Qasimi’s new collection is for the nomads: the world’s wandering souls with a taste for adventure.
Qasimi’s SS21 collection is for the nomads: the world’s wandering souls, those who explore and live outside constraints of domestic life.
Supported by the British Fashion Council, “We The People” is the brand’s first collection since the passing of founder Khalid al-Qasimi earlier on this month, with the late designer’s sister Hoor taking up the reigns and introducing womenswear to the label. For SS21, the brand has taken immense inspiration from the nomadic spirit of the Middle East, sharing the experience of Qasimi’s soulmate – venturing into identity, desire, taste, belief and worldview through the medium of clothes.
The relationship between trade and textiles is paramount to this season’s offerings. Many of the collection’s striking fabrics were fittingly created by using Bedouin weaving techniques, with a focus on fusing Islamic and West African design. Here, heritage and culture mix with ideas of formality to create clothes synonymous with both comfort and luxury.
Adhering to government guidelines, Qasimi worked closely with Nicholás Santos to create a digital mixed media experience steeped in mystique and beauty. Somalian rapper FREEK masterfully narrates the spectacle, whilst a camera pans around lengthy coats in plum and sandy beige. The earthy palette continues with cosy olive striped shirts, sweatshirts and baggy two pieces. Silhouettes are relaxed and breezy, with plunging necklines and exposed collars, in mineral-hued marbles or desert rose.

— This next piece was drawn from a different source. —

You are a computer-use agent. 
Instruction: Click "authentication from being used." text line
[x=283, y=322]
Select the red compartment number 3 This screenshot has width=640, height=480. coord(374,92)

Some garments are adorned with striking fringe-like technicolour embroideries, the handiwork of found objects artist Nari Ward, whose practice often tackles race and diasporic identity in American culture. Based on his 2018 work We the People (Arabic Version), a subversion of the US Constitution’s opening Preamble, Qasimi have replaced Ward’s shoelaces with hanging thread in a metaphoric call for unity.
As first collection’s go, Hoor Qasimi’s debut is a fantastic exploration of history and unabandoned creative fusion, positing the designer as an opponent in the fashion game who is not to be underestimated.